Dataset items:
========

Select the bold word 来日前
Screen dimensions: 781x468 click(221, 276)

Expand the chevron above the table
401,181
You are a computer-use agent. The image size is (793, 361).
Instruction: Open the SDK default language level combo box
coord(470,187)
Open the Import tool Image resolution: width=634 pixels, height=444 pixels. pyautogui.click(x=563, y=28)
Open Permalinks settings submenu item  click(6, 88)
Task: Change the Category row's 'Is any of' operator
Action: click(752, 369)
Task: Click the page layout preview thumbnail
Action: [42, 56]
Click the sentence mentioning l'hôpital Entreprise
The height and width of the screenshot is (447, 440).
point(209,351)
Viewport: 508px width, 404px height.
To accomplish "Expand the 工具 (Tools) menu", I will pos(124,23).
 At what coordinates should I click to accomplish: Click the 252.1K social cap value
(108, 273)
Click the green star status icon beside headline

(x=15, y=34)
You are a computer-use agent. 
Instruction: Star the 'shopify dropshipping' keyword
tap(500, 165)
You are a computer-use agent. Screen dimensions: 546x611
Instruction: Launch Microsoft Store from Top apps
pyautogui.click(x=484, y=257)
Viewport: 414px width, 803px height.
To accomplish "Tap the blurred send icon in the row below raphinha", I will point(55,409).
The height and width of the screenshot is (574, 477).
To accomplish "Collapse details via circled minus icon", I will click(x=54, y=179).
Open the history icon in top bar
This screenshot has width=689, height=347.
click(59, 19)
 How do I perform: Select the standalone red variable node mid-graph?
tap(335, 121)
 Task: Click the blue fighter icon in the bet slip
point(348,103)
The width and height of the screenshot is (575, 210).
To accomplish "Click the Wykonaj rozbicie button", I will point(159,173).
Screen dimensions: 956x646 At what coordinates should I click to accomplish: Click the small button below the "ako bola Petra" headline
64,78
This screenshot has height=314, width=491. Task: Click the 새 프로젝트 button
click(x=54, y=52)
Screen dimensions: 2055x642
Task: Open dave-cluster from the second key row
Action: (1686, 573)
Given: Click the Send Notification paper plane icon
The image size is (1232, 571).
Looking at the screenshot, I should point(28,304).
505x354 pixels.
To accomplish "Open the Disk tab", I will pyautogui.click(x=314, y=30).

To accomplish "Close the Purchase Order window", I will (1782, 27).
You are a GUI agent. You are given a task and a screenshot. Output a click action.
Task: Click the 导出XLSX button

========

Start at the line with "The image size is (1232, 571)." and stop at the end of the records. Write those lines out exactly and add nothing.

◆ Exercise response:
The image size is (1232, 571).
Looking at the screenshot, I should point(28,304).
505x354 pixels.
To accomplish "Open the Disk tab", I will pyautogui.click(x=314, y=30).

To accomplish "Close the Purchase Order window", I will (1782, 27).
You are a GUI agent. You are given a task and a screenshot. Output a click action.
Task: Click the 导出XLSX button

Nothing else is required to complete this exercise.